The signs of deterioration are already visible. Budgets for costly programmes such as Newsnight are being cut back by up to 30 per cent, with consequences that can be seen on the screen: fewer reflective reports on distant subjects, more in-studio chatter. Question Time must now be staged more often in London. The proposal to abolish separate editors for individual news programmes-which sparked a revolt by big-name presenters-was justified by the need to centralise editing at Television Centre as part of the response to digital.

In answer to protests, the BBC points to the new digital services the money will make available-wide-screen television, themed channels, pay-television and its pet project, a 24-hour news channel. It omits to say that these new channels will for a long time be watched only by a few. The audience will in fact be limited to those willing to spend about ?200 on new equipment and who have an appetite for specialised television. After all, multi-channel television is available now, on cable and satellite, yet three quarters of the population chooses not to buy it.

A proper wariness of digital is being shown in the US. In September the Wall Street Journal proclaimed: "Promise of digital television is fading." Never in the history of US business, said the Journal, has there been a new technology that promised so much and delivered so little. Nobody in American television can understand how the digital bandwagon got so far, according to the report. Indeed, as an unhappy industry executive moaned: "The technology guys have been way ahead of the money guys."

In Britain, however, the BBC is in the hands of a technology guy. John Birt, its director-general, can make central spending decisions as no US commercial television executive can, because he has licence payers' compulsory contributions with which to pursue his vision. What's more, he is cheered on by the departments of culture, media and sport, and of trade and industry, which love schemes in which Britain appears to lead the world-whether or not the rest of the world is following. (Italians and Germans have responded coolly to digital when offered it.) Nobody denies that digital is television's next technical step. It will certainly come, just as digital telephony has, bringing welcome new services; but it must come gradually, not by fiat.
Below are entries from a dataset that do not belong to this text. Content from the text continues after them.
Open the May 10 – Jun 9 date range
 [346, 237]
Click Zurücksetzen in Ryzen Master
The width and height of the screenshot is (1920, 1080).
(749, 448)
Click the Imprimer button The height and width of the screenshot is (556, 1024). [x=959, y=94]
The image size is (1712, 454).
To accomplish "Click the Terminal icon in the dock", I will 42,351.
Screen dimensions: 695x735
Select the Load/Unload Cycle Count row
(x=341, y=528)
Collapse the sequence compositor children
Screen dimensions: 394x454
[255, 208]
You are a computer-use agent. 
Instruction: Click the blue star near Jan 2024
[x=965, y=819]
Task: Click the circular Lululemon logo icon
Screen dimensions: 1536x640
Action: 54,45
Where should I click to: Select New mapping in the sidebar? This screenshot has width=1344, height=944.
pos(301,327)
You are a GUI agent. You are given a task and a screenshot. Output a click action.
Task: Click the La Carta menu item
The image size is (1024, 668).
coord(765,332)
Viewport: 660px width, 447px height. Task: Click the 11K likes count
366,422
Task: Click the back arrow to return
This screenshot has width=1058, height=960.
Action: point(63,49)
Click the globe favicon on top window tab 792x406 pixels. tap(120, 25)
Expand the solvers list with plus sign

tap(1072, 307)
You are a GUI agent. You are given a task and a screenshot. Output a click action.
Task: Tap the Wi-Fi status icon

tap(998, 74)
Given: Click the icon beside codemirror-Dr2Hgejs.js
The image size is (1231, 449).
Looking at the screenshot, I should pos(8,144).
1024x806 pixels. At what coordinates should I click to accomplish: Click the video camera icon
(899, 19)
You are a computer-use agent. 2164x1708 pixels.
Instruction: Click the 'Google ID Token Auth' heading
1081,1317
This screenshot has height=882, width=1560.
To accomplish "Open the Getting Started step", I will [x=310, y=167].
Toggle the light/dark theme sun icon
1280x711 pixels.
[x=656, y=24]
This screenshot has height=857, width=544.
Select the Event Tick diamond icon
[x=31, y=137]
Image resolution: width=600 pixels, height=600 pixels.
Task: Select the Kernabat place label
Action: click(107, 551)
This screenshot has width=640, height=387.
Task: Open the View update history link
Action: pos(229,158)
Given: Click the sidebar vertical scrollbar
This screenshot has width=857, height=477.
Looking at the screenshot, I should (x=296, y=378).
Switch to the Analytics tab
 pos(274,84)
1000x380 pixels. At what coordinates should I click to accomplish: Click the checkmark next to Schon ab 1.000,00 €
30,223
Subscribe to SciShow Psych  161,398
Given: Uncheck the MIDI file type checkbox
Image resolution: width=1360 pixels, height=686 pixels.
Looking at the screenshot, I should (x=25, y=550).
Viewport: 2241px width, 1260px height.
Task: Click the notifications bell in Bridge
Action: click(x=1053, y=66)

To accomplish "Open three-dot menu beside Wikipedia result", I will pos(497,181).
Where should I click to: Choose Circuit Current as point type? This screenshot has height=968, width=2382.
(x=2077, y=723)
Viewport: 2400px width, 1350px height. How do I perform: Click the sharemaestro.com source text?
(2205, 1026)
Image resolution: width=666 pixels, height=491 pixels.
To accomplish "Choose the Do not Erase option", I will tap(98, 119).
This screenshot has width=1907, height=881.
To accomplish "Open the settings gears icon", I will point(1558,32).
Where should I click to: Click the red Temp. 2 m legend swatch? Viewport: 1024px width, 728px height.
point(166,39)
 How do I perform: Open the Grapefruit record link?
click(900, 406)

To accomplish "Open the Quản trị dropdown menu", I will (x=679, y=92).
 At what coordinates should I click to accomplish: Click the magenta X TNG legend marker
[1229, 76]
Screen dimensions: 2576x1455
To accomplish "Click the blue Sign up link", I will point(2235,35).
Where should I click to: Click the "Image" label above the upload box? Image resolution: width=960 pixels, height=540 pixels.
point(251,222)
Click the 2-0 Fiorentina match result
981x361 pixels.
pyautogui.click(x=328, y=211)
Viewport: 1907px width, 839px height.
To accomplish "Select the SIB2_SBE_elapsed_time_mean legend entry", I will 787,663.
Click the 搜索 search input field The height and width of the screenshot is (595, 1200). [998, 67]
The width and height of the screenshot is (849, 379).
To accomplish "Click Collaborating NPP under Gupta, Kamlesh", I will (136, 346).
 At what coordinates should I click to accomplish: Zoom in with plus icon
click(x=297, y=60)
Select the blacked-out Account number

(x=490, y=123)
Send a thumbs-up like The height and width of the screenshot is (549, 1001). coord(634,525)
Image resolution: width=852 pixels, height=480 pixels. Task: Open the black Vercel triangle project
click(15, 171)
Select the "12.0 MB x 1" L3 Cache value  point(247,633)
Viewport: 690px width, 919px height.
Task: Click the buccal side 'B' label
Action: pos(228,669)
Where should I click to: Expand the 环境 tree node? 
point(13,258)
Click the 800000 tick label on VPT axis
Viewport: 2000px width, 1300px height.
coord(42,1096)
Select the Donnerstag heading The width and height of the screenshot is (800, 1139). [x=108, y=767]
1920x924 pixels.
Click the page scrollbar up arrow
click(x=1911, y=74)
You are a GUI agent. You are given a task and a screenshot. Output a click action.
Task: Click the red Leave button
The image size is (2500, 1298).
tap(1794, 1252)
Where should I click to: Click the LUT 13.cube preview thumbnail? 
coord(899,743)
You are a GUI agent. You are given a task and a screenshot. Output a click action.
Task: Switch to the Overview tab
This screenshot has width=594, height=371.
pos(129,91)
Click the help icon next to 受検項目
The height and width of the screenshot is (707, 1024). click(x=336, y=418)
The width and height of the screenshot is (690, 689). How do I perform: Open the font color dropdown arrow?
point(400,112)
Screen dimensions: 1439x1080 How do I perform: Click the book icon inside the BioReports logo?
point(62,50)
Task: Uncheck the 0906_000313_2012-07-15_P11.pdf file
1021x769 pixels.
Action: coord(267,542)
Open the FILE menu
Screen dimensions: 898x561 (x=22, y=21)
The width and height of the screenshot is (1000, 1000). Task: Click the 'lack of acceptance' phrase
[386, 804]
The sorriest explanation for what is happening to the BBC, however, goes beyond its desperation to go digital. The real goal, it appears to unhappy staff, is centralisation for its own sake. Structures, systems and statistics are revered because they give the BBC the look of a well managed company and because they further its global, commercial ambitions. The BBC's determination to create a 24-hour news channel is an example. Research shows, we are told, that the channel is wanted. But by whom? CNN and Sky News draw pathetically small audiences. This management-led race to enter "the 24-hour global news stakes" is of no interest to licence-fee payers. They cannot even expect to see the fee reduced, for there are no big earnings to be had from international television news.

The BBC does not deserve what has been done to it. Its institutional faults-bureaucracy, indecision, smugness, duplication of effort-are a legacy of its civil service mentality and decades of monopoly. Many of these faults remain, despite the pain of continuous restructuring since 1991. Yet much has been lost. The BBC is now clearly no place to make a career. The official doctrine of bimediality-that the skills that make good television will do for radio just as well-is patently untrue. The atrophy and dispersal of archives amounts to cultural vandalism. The breaking-up of the expertise of the English-language world service is a tragedy. And the BBC's use of English is deservedly mocked.

Ironically, the BBC has never been in less danger of privatisation. Never has the general public, seeing the high cost of subscription channels, so appreciated the value for money of the television licence. The BBC should concentrate its money on doing even better in the future what it does well now. That is the way to meet the competitive challenge of the digital age, in the distant day when it finally arrives.